### EXERCISE DIRECTIONS
The word "agent" occurs in some of the lines below; copy each of those lines.
*** Opening SUPPLIED DATA ***
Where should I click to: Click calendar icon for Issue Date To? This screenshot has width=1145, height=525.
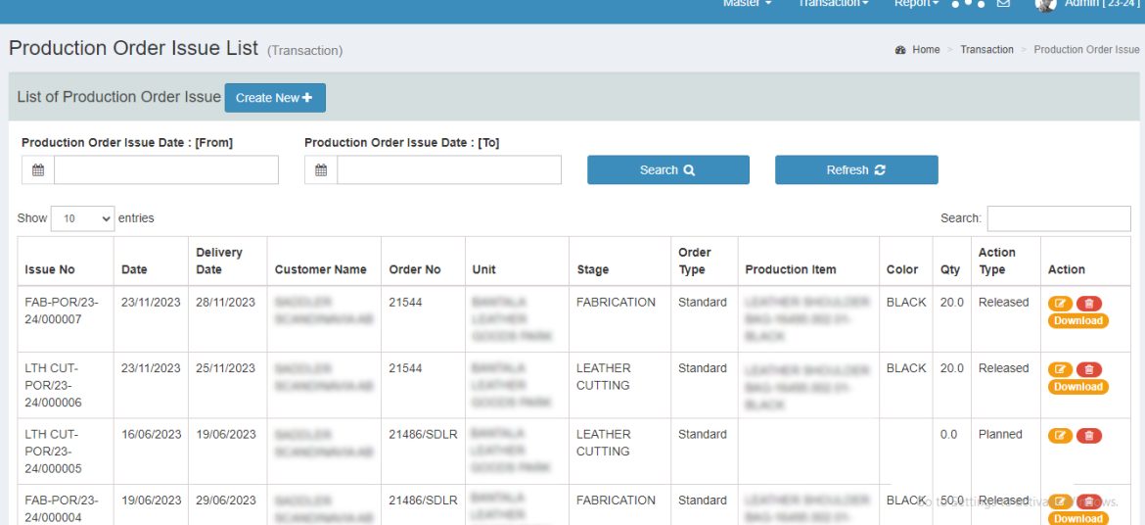(x=321, y=170)

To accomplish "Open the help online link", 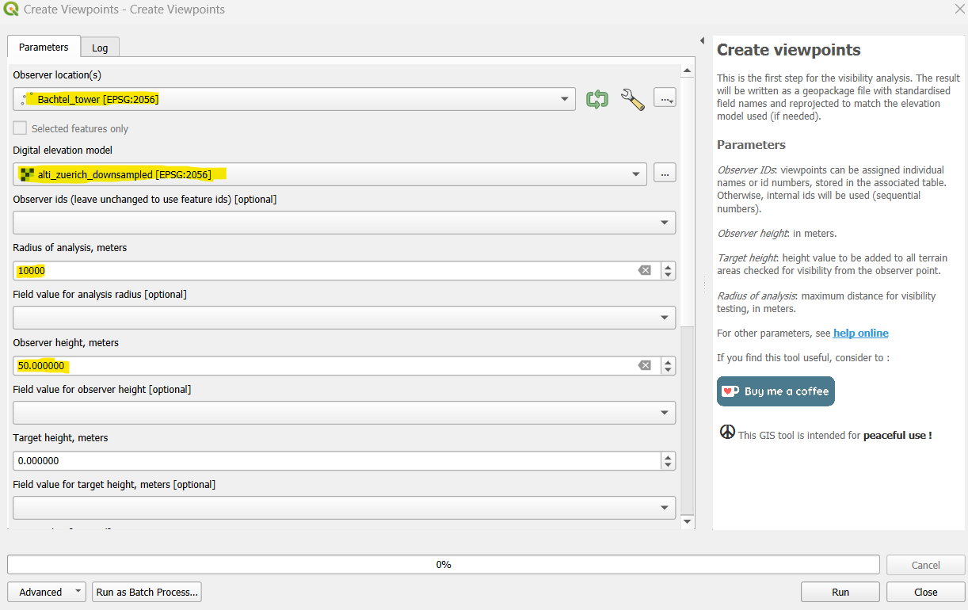I will pyautogui.click(x=860, y=333).
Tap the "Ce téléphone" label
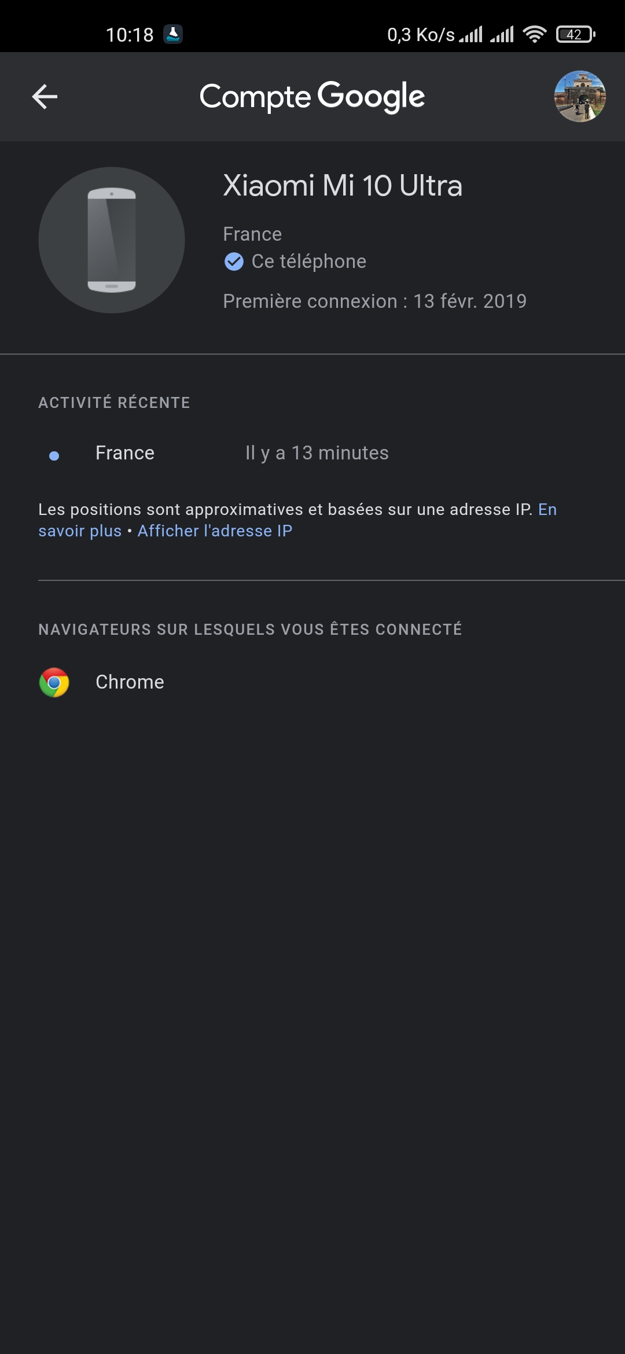 pos(309,262)
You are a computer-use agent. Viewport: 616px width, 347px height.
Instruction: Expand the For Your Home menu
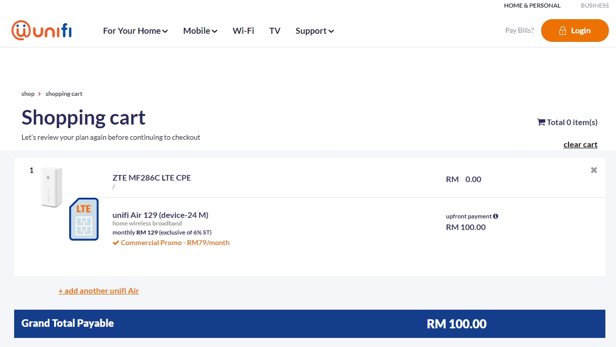(135, 31)
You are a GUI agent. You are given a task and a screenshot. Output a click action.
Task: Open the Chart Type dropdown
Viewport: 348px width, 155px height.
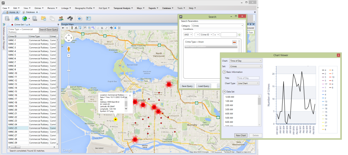click(x=249, y=83)

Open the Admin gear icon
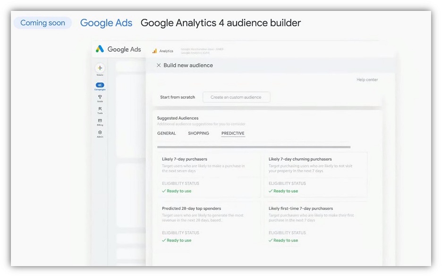100,133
*** Closing SUPPLIED DATA ***
### EXPECTED OUTPUT
You are a computer-use agent. Viewport: 616px width, 347px height.
You are a GUI agent. You are given a task and a screenshot. Output a click action.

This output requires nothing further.